● **Job**:
Format the lines below as a Markdown table with two columns, Row and Line. Number each line in the Row column, put the line itself in the Line column, and leave out blank lines.

---

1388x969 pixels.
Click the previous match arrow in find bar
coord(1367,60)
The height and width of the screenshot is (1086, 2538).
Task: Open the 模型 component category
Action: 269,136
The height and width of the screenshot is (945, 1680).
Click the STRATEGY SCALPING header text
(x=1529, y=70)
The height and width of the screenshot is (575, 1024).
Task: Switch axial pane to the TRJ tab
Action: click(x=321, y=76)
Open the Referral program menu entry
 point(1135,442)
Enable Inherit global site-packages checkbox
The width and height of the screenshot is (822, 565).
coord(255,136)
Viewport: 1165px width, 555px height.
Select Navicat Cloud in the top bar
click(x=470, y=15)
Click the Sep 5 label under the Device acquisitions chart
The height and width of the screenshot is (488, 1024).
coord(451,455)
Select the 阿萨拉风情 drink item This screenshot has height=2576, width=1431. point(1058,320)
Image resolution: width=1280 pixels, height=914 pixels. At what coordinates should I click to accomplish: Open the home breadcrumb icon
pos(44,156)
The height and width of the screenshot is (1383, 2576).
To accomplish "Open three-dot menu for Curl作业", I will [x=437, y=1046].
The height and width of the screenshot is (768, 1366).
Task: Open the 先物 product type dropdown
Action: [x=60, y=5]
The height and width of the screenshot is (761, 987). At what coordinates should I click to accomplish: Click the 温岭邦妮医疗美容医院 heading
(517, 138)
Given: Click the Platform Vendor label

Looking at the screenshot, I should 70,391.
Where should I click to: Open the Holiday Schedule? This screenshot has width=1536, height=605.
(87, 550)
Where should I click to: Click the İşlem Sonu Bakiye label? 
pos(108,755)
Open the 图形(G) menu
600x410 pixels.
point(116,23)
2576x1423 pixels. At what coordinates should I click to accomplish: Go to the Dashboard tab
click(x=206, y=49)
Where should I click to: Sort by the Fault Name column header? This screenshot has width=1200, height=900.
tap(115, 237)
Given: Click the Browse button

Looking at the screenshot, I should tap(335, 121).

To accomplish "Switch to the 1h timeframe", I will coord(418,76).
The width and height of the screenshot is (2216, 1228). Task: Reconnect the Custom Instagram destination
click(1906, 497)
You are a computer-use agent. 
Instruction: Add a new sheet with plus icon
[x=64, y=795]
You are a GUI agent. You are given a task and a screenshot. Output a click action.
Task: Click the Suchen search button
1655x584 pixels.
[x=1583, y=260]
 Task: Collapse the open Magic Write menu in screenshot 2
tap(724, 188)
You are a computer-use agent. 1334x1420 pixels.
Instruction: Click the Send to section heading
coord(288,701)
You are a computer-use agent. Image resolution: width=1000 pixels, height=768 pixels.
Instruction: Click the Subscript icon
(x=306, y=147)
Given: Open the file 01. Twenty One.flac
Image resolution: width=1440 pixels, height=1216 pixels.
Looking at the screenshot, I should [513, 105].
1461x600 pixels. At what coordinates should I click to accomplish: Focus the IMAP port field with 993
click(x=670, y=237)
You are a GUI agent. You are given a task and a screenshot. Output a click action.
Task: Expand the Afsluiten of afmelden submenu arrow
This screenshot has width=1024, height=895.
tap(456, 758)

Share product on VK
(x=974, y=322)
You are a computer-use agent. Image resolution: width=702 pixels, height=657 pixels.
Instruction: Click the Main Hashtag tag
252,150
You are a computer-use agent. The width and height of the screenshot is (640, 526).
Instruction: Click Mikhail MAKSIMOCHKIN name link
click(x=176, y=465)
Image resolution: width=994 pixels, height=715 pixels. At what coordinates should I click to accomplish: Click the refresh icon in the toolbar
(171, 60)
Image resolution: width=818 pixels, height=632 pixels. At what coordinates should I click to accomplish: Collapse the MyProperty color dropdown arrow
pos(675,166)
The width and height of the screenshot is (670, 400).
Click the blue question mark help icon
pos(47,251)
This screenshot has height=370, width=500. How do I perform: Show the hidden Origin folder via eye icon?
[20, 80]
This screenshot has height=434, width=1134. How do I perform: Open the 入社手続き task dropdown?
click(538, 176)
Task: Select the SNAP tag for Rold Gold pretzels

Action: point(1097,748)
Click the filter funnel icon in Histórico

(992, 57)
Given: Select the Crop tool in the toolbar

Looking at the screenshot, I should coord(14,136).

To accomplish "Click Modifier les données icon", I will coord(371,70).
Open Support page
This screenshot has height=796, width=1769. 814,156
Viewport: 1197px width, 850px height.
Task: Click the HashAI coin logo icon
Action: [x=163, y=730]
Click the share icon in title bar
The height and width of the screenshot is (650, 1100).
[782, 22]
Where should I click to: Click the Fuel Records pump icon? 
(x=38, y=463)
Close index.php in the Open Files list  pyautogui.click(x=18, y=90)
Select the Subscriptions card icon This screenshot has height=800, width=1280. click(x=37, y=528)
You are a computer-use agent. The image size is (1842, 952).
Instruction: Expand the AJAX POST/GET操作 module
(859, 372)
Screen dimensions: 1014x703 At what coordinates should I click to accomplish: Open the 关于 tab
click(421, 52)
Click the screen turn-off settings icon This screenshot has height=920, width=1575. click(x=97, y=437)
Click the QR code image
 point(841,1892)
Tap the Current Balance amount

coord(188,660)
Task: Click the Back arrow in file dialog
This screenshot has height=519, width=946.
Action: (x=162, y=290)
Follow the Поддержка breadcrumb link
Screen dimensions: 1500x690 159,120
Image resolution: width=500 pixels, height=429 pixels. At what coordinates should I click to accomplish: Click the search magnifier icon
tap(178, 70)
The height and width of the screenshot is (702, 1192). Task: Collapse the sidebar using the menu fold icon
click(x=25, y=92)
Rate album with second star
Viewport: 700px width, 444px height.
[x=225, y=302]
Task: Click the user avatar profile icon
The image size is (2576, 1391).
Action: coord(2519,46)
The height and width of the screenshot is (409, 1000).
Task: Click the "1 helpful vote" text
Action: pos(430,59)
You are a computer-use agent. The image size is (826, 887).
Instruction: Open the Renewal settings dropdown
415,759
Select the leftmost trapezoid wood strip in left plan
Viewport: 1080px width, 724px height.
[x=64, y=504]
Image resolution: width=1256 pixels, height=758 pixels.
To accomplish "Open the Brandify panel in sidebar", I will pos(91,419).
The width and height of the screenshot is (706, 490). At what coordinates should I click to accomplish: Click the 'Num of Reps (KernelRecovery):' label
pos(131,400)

---

● **Solution for this task**:
| Row | Line |
|---|---|
| 1 | 1388x969 pixels. |
| 2 | Click the previous match arrow in find bar |
| 3 | coord(1367,60) |
| 4 | The height and width of the screenshot is (1086, 2538). |
| 5 | Task: Open the 模型 component category |
| 6 | Action: 269,136 |
| 7 | The height and width of the screenshot is (945, 1680). |
| 8 | Click the STRATEGY SCALPING header text |
| 9 | (x=1529, y=70) |
| 10 | The height and width of the screenshot is (575, 1024). |
| 11 | Task: Switch axial pane to the TRJ tab |
| 12 | Action: click(x=321, y=76) |
| 13 | Open the Referral program menu entry |
| 14 |  point(1135,442) |
| 15 | Enable Inherit global site-packages checkbox |
| 16 | The width and height of the screenshot is (822, 565). |
| 17 | coord(255,136) |
| 18 | Viewport: 1165px width, 555px height. |
| 19 | Select Navicat Cloud in the top bar |
| 20 | click(x=470, y=15) |
| 21 | Click the Sep 5 label under the Device acquisitions chart |
| 22 | The height and width of the screenshot is (488, 1024). |
| 23 | coord(451,455) |
| 24 | Select the 阿萨拉风情 drink item This screenshot has height=2576, width=1431. point(1058,320) |
| 25 | Image resolution: width=1280 pixels, height=914 pixels. At what coordinates should I click to accomplish: Open the home breadcrumb icon |
| 26 | pos(44,156) |
| 27 | The height and width of the screenshot is (1383, 2576). |
| 28 | To accomplish "Open three-dot menu for Curl作业", I will [x=437, y=1046]. |
| 29 | The height and width of the screenshot is (768, 1366). |
| 30 | Task: Open the 先物 product type dropdown |
| 31 | Action: [x=60, y=5] |
| 32 | The height and width of the screenshot is (761, 987). At what coordinates should I click to accomplish: Click the 温岭邦妮医疗美容医院 heading |
| 33 | (517, 138) |
| 34 | Given: Click the Platform Vendor label |
| 35 | Looking at the screenshot, I should 70,391. |
| 36 | Where should I click to: Open the Holiday Schedule? This screenshot has width=1536, height=605. |
| 37 | (87, 550) |
| 38 | Where should I click to: Click the İşlem Sonu Bakiye label?  |
| 39 | pos(108,755) |
| 40 | Open the 图形(G) menu |
| 41 | 600x410 pixels. |
| 42 | point(116,23) |
| 43 | 2576x1423 pixels. At what coordinates should I click to accomplish: Go to the Dashboard tab |
| 44 | click(x=206, y=49) |
| 45 | Where should I click to: Sort by the Fault Name column header? This screenshot has width=1200, height=900. |
| 46 | tap(115, 237) |
| 47 | Given: Click the Browse button |
| 48 | Looking at the screenshot, I should tap(335, 121). |
| 49 | To accomplish "Switch to the 1h timeframe", I will coord(418,76). |
| 50 | The width and height of the screenshot is (2216, 1228). Task: Reconnect the Custom Instagram destination |
| 51 | click(1906, 497) |
| 52 | You are a computer-use agent.  |
| 53 | Instruction: Add a new sheet with plus icon |
| 54 | [x=64, y=795] |
| 55 | You are a GUI agent. You are given a task and a screenshot. Output a click action. |
| 56 | Task: Click the Suchen search button |
| 57 | 1655x584 pixels. |
| 58 | [x=1583, y=260] |
| 59 |  Task: Collapse the open Magic Write menu in screenshot 2 |
| 60 | tap(724, 188) |
| 61 | You are a computer-use agent. 1334x1420 pixels. |
| 62 | Instruction: Click the Send to section heading |
| 63 | coord(288,701) |
| 64 | You are a computer-use agent. Image resolution: width=1000 pixels, height=768 pixels. |
| 65 | Instruction: Click the Subscript icon |
| 66 | (x=306, y=147) |
| 67 | Given: Open the file 01. Twenty One.flac |
| 68 | Image resolution: width=1440 pixels, height=1216 pixels. |
| 69 | Looking at the screenshot, I should [513, 105]. |
| 70 | 1461x600 pixels. At what coordinates should I click to accomplish: Focus the IMAP port field with 993 |
| 71 | click(x=670, y=237) |
| 72 | You are a GUI agent. You are given a task and a screenshot. Output a click action. |
| 73 | Task: Expand the Afsluiten of afmelden submenu arrow |
| 74 | This screenshot has width=1024, height=895. |
| 75 | tap(456, 758) |
| 76 | Share product on VK |
| 77 | (x=974, y=322) |
| 78 | You are a computer-use agent. Image resolution: width=702 pixels, height=657 pixels. |
| 79 | Instruction: Click the Main Hashtag tag |
| 80 | 252,150 |
| 81 | You are a computer-use agent. The width and height of the screenshot is (640, 526). |
| 82 | Instruction: Click Mikhail MAKSIMOCHKIN name link |
| 83 | click(x=176, y=465) |
| 84 | Image resolution: width=994 pixels, height=715 pixels. At what coordinates should I click to accomplish: Click the refresh icon in the toolbar |
| 85 | (171, 60) |
| 86 | Image resolution: width=818 pixels, height=632 pixels. At what coordinates should I click to accomplish: Collapse the MyProperty color dropdown arrow |
| 87 | pos(675,166) |
| 88 | The width and height of the screenshot is (670, 400). |
| 89 | Click the blue question mark help icon |
| 90 | pos(47,251) |
| 91 | This screenshot has height=370, width=500. How do I perform: Show the hidden Origin folder via eye icon? |
| 92 | [20, 80] |
| 93 | This screenshot has height=434, width=1134. How do I perform: Open the 入社手続き task dropdown? |
| 94 | click(538, 176) |
| 95 | Task: Select the SNAP tag for Rold Gold pretzels |
| 96 | Action: point(1097,748) |
| 97 | Click the filter funnel icon in Histórico |
| 98 | (992, 57) |
| 99 | Given: Select the Crop tool in the toolbar |
| 100 | Looking at the screenshot, I should coord(14,136). |
| 101 | To accomplish "Click Modifier les données icon", I will coord(371,70). |
| 102 | Open Support page |
| 103 | This screenshot has height=796, width=1769. 814,156 |
| 104 | Viewport: 1197px width, 850px height. |
| 105 | Task: Click the HashAI coin logo icon |
| 106 | Action: [x=163, y=730] |
| 107 | Click the share icon in title bar |
| 108 | The height and width of the screenshot is (650, 1100). |
| 109 | [782, 22] |
| 110 | Where should I click to: Click the Fuel Records pump icon?  |
| 111 | (x=38, y=463) |
| 112 | Close index.php in the Open Files list  pyautogui.click(x=18, y=90) |
| 113 | Select the Subscriptions card icon This screenshot has height=800, width=1280. click(x=37, y=528) |
| 114 | You are a computer-use agent. The image size is (1842, 952). |
| 115 | Instruction: Expand the AJAX POST/GET操作 module |
| 116 | (859, 372) |
| 117 | Screen dimensions: 1014x703 At what coordinates should I click to accomplish: Open the 关于 tab |
| 118 | click(421, 52) |
| 119 | Click the screen turn-off settings icon This screenshot has height=920, width=1575. click(x=97, y=437) |
| 120 | Click the QR code image |
| 121 |  point(841,1892) |
| 122 | Tap the Current Balance amount |
| 123 | coord(188,660) |
| 124 | Task: Click the Back arrow in file dialog |
| 125 | This screenshot has height=519, width=946. |
| 126 | Action: (x=162, y=290) |
| 127 | Follow the Поддержка breadcrumb link |
| 128 | Screen dimensions: 1500x690 159,120 |
| 129 | Image resolution: width=500 pixels, height=429 pixels. At what coordinates should I click to accomplish: Click the search magnifier icon |
| 130 | tap(178, 70) |
| 131 | The height and width of the screenshot is (702, 1192). Task: Collapse the sidebar using the menu fold icon |
| 132 | click(x=25, y=92) |
| 133 | Rate album with second star |
| 134 | Viewport: 700px width, 444px height. |
| 135 | [x=225, y=302] |
| 136 | Task: Click the user avatar profile icon |
| 137 | The image size is (2576, 1391). |
| 138 | Action: coord(2519,46) |
| 139 | The height and width of the screenshot is (409, 1000). |
| 140 | Task: Click the "1 helpful vote" text |
| 141 | Action: pos(430,59) |
| 142 | You are a computer-use agent. The image size is (826, 887). |
| 143 | Instruction: Open the Renewal settings dropdown |
| 144 | 415,759 |
| 145 | Select the leftmost trapezoid wood strip in left plan |
| 146 | Viewport: 1080px width, 724px height. |
| 147 | [x=64, y=504] |
| 148 | Image resolution: width=1256 pixels, height=758 pixels. |
| 149 | To accomplish "Open the Brandify panel in sidebar", I will pos(91,419). |
| 150 | The width and height of the screenshot is (706, 490). At what coordinates should I click to accomplish: Click the 'Num of Reps (KernelRecovery):' label |
| 151 | pos(131,400) |